Matt Damon has acknowledged that he and Ben Affleck had an "inefficient" way of working when they wrote Good Will Hunting.

The childhood friends rose to prominence for writing and starring in the 1997 drama, for which they won the Academy Award for Best Original Screenplay.

However, in hindsight, Damon has admitted they wrote too much for the movie and created many scenes without considering how they would be structured.
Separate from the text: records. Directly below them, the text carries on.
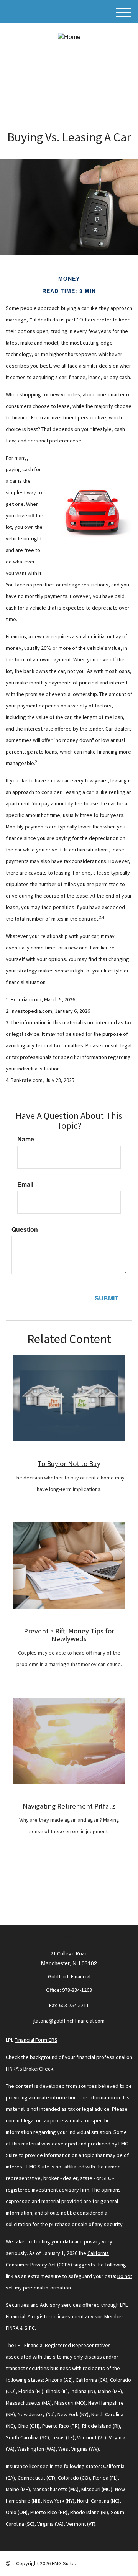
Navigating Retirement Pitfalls (69, 1806)
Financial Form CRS (36, 2039)
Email (25, 1184)
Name (25, 1139)
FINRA (12, 2327)
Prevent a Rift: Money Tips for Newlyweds (69, 1635)
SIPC (30, 2327)
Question (25, 1229)
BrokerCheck (38, 2068)
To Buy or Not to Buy (69, 1463)
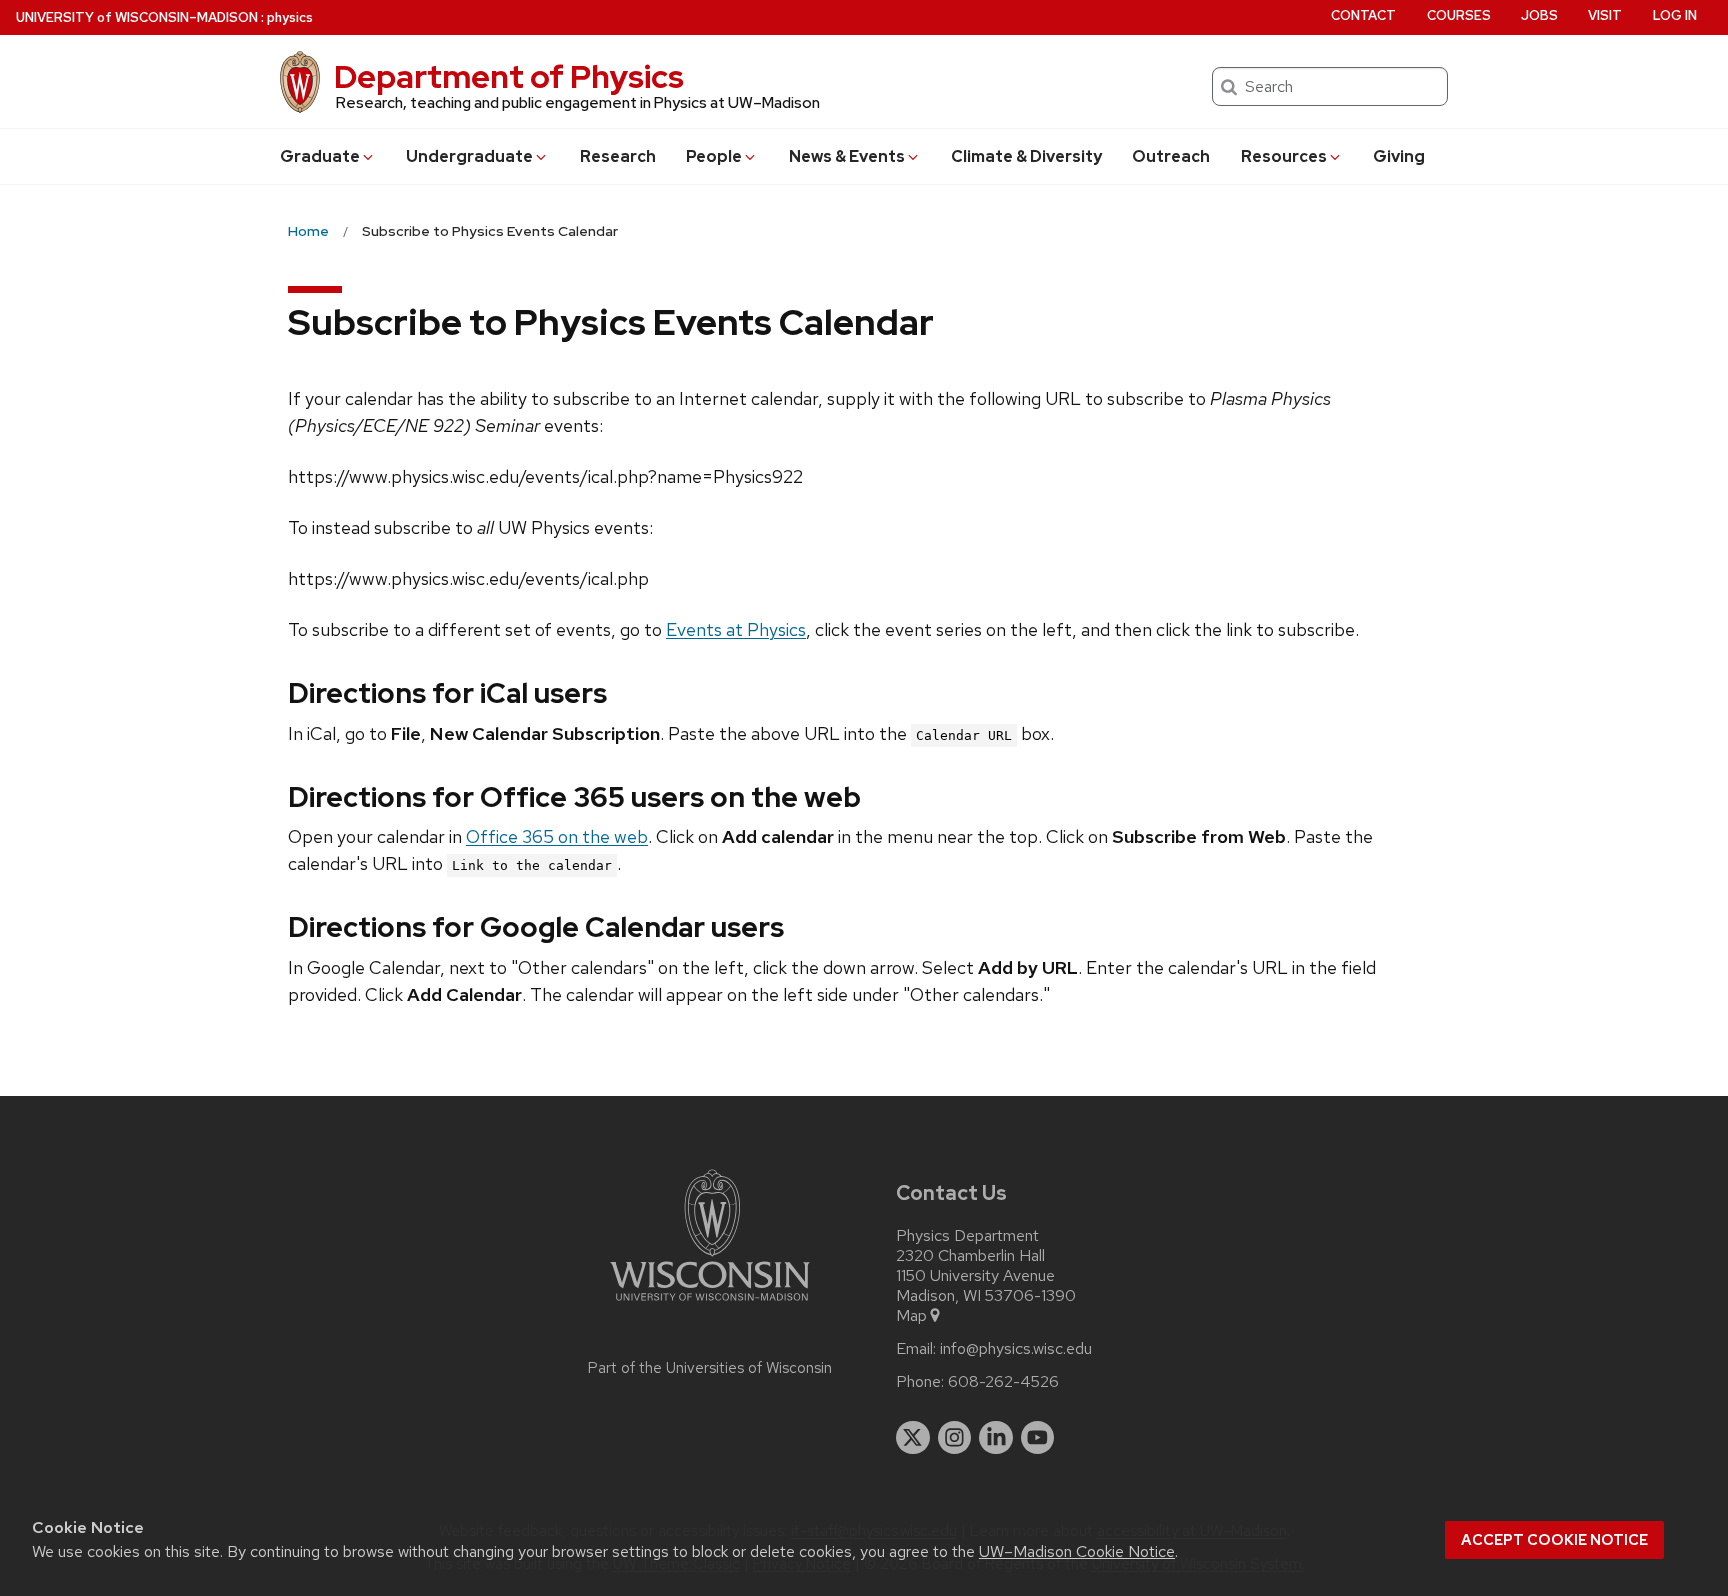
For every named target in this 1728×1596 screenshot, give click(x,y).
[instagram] (955, 1438)
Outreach (1171, 156)
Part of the (710, 1368)
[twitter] (913, 1438)
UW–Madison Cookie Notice (1077, 1551)
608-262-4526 (1003, 1382)
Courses (1459, 15)
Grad (320, 156)
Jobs (1539, 15)
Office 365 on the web (557, 836)
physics (290, 17)
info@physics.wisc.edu (1016, 1349)
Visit (1605, 15)
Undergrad (469, 156)
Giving (1399, 156)
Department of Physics (509, 76)
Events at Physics (736, 629)
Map (911, 1316)
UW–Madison (137, 17)
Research (618, 156)
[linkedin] (996, 1438)
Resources (1284, 156)
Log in (1675, 15)
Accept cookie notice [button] (1554, 1540)
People (714, 156)
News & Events (847, 156)
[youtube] (1038, 1438)
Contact (1363, 15)
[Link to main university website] (710, 1304)
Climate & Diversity (1026, 156)
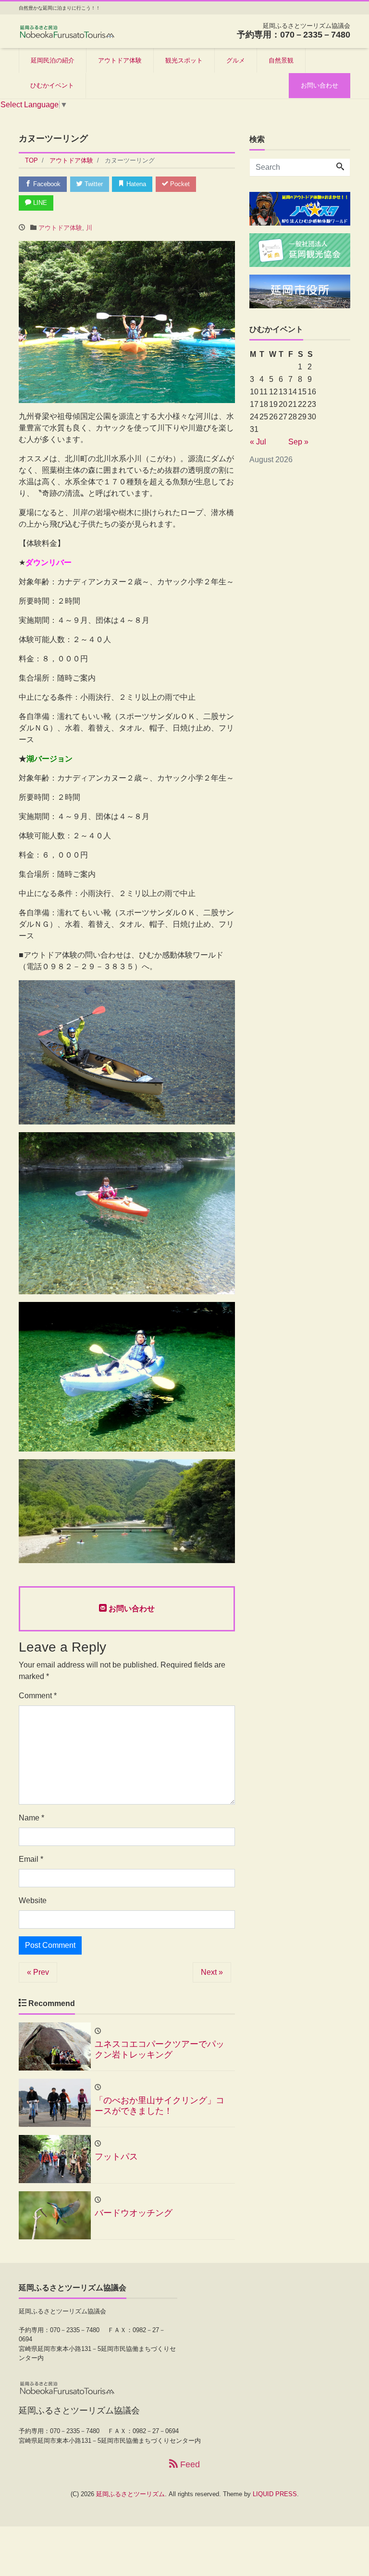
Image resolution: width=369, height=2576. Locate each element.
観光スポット (184, 60)
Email (31, 1859)
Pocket (179, 184)
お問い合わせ (319, 85)
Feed (189, 2464)
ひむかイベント (52, 85)
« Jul (258, 442)
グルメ (235, 60)
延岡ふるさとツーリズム (130, 2494)
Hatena (135, 184)
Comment (38, 1696)
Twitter (93, 184)
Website (33, 1900)
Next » (212, 1972)
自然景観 (281, 60)
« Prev (38, 1972)
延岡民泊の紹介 (52, 60)
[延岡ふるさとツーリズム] (67, 30)
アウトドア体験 (120, 60)
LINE (39, 202)
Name (31, 1818)
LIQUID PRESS (275, 2494)
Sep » (298, 442)
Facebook (46, 184)
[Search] (340, 167)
"I think that writing process for Good Will Hunting was so inefficient," Damon told Entertainment Tonight. "You know, because we didn't really understand structure so we wrote thousands of pages... We'd be like, 'Well, what if this happened?' and then we'd just write different scenes. So, we had all these kinds of disparate scenes and then we kind of tried to jam them together into something that looked like a movie.

"Back in the day, we didn't have deadlines because nobody cared what we were doing, no one was waiting for the script, we were unemployed, so we literally had nothing else to do."

Their process changed for their return to co-writing for Ridley Scott's new movie The Last Duel, in which they star alongside Adam Driver and Jodie Comer.

"I think we just found that having made... like, making movies for 30 years, we actually learned something about structure along the way and the process went along a lot faster," the 50-year-old revealed. "And so I think we'll write a lot more in the future just because it didn't turn out to be as time-consuming as we thought. It was actually a lot of fun."

Damon and Affleck wrote the parts of two male knights, while writer/director Nicole Holofcener wrote the perspective of Comer's Lady Marguerite.

The Last Duel is released on 15 October.